Saved entries:
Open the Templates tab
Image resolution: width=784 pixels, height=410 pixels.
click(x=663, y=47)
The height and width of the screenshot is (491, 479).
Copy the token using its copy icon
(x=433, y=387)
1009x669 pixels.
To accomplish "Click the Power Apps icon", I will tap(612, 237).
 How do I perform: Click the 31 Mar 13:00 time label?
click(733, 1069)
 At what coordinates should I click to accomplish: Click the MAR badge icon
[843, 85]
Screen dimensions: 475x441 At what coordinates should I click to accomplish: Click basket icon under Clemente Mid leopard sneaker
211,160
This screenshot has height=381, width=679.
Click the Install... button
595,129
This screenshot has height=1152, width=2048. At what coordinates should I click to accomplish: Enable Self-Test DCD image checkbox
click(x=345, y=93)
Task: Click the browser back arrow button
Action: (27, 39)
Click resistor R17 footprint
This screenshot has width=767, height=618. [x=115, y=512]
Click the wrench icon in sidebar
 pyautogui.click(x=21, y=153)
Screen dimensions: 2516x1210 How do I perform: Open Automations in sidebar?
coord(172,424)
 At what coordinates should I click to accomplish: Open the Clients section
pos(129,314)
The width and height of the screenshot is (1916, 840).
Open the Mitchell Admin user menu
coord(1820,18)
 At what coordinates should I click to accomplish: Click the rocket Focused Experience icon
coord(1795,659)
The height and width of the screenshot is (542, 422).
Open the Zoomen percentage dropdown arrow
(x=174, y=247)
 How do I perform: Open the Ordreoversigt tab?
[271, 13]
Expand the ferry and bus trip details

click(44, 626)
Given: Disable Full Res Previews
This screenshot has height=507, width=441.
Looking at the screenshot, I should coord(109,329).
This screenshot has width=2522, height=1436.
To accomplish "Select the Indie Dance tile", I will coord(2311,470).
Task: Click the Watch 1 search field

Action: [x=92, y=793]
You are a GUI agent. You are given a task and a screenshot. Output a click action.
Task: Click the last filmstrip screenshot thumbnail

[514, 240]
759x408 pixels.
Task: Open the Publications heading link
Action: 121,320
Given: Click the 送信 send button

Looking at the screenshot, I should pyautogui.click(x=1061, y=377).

WRITTEN INSTRUCTION: Rename "sidebar" to "side panel" across all the entries above and leave every other line as it is.

OUTPUT BELOW:
Open the Templates tab
Image resolution: width=784 pixels, height=410 pixels.
click(x=663, y=47)
The height and width of the screenshot is (491, 479).
Copy the token using its copy icon
(x=433, y=387)
1009x669 pixels.
To accomplish "Click the Power Apps icon", I will tap(612, 237).
 How do I perform: Click the 31 Mar 13:00 time label?
click(733, 1069)
 At what coordinates should I click to accomplish: Click the MAR badge icon
[843, 85]
Screen dimensions: 475x441 At what coordinates should I click to accomplish: Click basket icon under Clemente Mid leopard sneaker
211,160
This screenshot has height=381, width=679.
Click the Install... button
595,129
This screenshot has height=1152, width=2048. At what coordinates should I click to accomplish: Enable Self-Test DCD image checkbox
click(x=345, y=93)
Task: Click the browser back arrow button
Action: (27, 39)
Click resistor R17 footprint
This screenshot has width=767, height=618. [x=115, y=512]
Click the wrench icon in side panel
 pyautogui.click(x=21, y=153)
Screen dimensions: 2516x1210 How do I perform: Open Automations in side panel?
coord(172,424)
 At what coordinates should I click to accomplish: Open the Clients section
pos(129,314)
The width and height of the screenshot is (1916, 840).
Open the Mitchell Admin user menu
coord(1820,18)
 At what coordinates should I click to accomplish: Click the rocket Focused Experience icon
coord(1795,659)
The height and width of the screenshot is (542, 422).
Open the Zoomen percentage dropdown arrow
(x=174, y=247)
 How do I perform: Open the Ordreoversigt tab?
[271, 13]
Expand the ferry and bus trip details

click(44, 626)
Given: Disable Full Res Previews
This screenshot has height=507, width=441.
Looking at the screenshot, I should coord(109,329).
This screenshot has width=2522, height=1436.
To accomplish "Select the Indie Dance tile", I will coord(2311,470).
Task: Click the Watch 1 search field

Action: [x=92, y=793]
You are a GUI agent. You are given a task and a screenshot. Output a click action.
Task: Click the last filmstrip screenshot thumbnail

[514, 240]
759x408 pixels.
Task: Open the Publications heading link
Action: 121,320
Given: Click the 送信 send button

Looking at the screenshot, I should pyautogui.click(x=1061, y=377).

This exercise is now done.